Written comments must be received on or before September 12, 2016.
Submit your comments, identified by Docket No. EPA-R06-OAR-2012-0263, at http://www.regulations.gov or via email to email@example.com. Follow the online instructions for submitting comments. Once submitted, comments cannot be edited or removed from Regulations.gov. The EPA may publish any comment received to its public docket. Do not submit electronically any information you consider to be Confidential Business Information (CBI) or other information whose disclosure is restricted by statute. Multimedia submissions (audio, video, etc.) must be accompanied by a written comment. The written comment is considered the official comment and should include discussion of all points you wish to make. The EPA will generally not consider comments or comment contents located outside of the primary submission (i.e. on the web, cloud, or other file sharing system). For additional submission methods, please contact Ms. Adina Wiley, (214) 665-2115, firstname.lastname@example.org. For the full EPA public comment policy, information about CBI or multimedia submissions, and general guidance on making effective comments, please visit http://www2.epa.gov/dockets/commenting-epa-dockets.

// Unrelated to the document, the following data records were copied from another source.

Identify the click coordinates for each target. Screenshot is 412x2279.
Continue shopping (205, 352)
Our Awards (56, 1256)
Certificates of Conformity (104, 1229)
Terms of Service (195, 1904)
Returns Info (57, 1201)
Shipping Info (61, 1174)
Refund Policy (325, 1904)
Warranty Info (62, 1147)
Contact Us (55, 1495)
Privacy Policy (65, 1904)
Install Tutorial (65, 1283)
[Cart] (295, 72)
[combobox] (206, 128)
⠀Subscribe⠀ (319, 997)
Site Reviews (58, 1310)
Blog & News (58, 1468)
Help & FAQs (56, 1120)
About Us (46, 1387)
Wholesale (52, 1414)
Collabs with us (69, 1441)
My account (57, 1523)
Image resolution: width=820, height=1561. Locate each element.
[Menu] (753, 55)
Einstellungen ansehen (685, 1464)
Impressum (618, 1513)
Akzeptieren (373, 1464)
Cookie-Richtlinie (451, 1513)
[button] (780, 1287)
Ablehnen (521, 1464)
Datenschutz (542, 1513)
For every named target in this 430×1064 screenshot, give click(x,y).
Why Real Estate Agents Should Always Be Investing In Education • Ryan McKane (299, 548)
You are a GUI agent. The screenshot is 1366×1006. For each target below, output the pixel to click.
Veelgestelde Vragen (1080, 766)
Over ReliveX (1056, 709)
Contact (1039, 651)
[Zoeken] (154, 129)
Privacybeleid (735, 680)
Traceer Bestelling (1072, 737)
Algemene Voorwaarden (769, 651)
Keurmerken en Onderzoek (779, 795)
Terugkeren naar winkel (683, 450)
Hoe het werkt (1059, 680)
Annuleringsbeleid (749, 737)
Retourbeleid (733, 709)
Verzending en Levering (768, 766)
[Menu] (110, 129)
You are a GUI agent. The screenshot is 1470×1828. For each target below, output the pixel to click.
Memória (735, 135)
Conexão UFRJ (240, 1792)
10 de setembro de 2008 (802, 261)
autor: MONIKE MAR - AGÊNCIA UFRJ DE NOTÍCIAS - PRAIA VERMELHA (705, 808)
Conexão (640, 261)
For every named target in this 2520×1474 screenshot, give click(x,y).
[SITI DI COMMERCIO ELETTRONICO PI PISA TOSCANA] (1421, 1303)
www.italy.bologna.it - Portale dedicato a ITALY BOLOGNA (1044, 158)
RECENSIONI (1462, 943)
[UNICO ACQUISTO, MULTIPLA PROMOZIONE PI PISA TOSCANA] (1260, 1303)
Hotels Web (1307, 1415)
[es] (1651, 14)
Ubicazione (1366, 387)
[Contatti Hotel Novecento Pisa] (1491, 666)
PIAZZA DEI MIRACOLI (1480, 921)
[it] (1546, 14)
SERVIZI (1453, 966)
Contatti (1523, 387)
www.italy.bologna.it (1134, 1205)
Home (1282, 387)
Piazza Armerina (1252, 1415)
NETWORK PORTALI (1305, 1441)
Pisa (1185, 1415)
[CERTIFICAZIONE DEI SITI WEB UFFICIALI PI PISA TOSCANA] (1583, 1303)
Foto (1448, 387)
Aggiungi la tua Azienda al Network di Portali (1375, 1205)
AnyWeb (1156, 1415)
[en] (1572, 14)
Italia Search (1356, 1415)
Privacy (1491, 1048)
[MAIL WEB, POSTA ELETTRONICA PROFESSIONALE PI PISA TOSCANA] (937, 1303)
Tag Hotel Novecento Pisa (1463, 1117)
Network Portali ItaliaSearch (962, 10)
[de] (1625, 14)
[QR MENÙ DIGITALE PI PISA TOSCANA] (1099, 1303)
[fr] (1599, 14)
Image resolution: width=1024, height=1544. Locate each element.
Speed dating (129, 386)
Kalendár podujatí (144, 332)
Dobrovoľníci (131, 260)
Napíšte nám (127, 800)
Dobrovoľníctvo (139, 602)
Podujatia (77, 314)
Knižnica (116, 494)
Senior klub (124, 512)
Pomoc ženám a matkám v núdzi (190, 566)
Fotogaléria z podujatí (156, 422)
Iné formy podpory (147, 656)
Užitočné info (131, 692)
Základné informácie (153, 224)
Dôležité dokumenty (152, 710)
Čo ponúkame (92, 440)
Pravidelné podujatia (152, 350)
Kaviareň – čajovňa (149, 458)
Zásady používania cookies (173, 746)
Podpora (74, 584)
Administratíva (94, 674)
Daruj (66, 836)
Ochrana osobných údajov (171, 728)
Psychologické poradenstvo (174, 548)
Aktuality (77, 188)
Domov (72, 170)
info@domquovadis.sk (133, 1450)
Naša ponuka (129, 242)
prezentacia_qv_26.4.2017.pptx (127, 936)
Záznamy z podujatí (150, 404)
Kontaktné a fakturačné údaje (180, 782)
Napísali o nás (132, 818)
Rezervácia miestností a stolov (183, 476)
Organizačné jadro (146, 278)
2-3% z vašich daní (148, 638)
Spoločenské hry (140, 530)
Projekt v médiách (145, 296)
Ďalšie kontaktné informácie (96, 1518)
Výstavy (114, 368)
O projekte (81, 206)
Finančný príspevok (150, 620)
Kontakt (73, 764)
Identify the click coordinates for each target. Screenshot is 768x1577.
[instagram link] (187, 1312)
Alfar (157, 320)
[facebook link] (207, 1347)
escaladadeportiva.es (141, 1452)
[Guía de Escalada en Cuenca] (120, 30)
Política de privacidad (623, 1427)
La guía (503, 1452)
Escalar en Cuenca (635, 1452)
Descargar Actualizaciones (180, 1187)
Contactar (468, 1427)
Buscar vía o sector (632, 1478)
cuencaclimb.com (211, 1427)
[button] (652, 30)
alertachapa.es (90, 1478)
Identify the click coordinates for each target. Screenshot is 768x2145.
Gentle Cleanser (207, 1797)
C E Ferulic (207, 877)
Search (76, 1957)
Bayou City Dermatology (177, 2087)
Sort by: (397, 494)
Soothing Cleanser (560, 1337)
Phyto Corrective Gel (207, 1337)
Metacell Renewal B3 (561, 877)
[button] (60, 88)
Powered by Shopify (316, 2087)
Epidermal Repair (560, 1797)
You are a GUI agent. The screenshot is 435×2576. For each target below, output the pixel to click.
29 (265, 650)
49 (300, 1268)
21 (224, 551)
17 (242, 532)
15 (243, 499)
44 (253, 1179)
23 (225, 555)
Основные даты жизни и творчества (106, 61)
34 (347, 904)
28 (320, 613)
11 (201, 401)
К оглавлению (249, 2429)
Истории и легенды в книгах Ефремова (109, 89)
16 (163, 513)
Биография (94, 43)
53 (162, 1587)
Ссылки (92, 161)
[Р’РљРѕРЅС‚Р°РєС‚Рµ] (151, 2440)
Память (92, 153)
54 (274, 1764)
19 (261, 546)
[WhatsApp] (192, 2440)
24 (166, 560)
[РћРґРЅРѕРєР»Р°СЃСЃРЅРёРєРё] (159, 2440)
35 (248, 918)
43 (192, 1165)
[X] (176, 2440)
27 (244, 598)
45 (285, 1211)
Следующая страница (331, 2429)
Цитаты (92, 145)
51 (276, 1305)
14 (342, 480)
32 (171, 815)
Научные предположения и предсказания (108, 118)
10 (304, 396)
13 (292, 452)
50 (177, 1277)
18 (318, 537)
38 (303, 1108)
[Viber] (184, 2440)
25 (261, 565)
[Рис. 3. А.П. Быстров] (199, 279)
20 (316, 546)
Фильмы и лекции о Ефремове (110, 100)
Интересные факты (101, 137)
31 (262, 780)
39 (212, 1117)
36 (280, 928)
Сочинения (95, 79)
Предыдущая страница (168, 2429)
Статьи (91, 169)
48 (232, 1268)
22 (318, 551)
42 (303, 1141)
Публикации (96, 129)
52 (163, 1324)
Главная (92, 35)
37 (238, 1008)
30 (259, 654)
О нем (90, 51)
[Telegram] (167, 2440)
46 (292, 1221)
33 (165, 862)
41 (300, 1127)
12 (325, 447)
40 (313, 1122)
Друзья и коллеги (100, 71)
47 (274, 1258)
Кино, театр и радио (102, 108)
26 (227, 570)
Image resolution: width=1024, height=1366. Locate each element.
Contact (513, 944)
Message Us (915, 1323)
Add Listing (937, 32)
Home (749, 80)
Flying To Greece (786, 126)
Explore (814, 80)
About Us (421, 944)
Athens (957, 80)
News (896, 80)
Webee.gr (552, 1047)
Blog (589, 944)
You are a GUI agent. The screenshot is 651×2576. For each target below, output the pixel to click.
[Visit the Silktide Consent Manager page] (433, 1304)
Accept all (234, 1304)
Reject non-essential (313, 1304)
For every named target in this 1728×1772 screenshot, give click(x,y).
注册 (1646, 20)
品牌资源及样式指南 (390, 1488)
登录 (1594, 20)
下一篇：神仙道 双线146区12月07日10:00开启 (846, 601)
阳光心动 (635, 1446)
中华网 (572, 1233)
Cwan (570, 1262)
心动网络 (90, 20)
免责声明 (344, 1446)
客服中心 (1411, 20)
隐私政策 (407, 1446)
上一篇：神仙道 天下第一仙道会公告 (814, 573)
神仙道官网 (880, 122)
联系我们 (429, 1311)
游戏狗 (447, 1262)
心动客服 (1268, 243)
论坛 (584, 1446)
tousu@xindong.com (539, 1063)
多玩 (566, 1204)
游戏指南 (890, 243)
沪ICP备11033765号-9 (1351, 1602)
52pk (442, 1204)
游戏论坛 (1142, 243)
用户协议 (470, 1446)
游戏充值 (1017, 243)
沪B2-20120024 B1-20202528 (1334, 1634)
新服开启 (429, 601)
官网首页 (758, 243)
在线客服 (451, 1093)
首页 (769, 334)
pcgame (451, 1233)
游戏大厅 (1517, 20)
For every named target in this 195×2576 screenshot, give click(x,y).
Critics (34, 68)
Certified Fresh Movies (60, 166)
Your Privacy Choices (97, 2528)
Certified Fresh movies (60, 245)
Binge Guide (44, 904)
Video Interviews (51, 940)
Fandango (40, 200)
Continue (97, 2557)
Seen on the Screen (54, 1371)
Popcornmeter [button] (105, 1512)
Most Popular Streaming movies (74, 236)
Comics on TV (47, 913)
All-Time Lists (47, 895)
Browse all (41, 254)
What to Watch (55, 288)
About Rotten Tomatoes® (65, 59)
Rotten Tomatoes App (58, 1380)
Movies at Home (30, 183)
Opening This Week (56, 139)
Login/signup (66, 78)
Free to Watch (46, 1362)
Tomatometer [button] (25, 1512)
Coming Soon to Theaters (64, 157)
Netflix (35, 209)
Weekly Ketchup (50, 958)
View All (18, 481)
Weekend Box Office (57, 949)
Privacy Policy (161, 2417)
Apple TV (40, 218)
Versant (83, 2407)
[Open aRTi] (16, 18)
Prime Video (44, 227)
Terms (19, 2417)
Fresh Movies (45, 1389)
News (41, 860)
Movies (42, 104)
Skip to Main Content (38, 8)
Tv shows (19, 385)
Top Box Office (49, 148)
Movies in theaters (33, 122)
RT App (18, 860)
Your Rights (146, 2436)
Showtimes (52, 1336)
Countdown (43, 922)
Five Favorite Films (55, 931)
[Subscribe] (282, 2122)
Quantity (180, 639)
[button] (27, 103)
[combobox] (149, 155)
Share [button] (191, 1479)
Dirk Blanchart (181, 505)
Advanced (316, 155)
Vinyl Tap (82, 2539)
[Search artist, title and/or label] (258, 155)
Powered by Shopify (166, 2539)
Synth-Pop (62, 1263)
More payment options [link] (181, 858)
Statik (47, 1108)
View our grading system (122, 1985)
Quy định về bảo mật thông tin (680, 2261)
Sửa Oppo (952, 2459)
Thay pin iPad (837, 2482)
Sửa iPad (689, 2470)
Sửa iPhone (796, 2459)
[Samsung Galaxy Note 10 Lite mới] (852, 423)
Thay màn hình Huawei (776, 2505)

Docket: The index to the docket for this action is available electronically at www.regulations.gov and in hard copy at the EPA Region 6, 1445 Ross Avenue, Suite 700, Dallas, Texas. While all documents in the docket are listed in the index, some information may be publicly available only at the hard copy location (e.g., copyrighted material), and some may not be publicly available at either location (e.g., CBI).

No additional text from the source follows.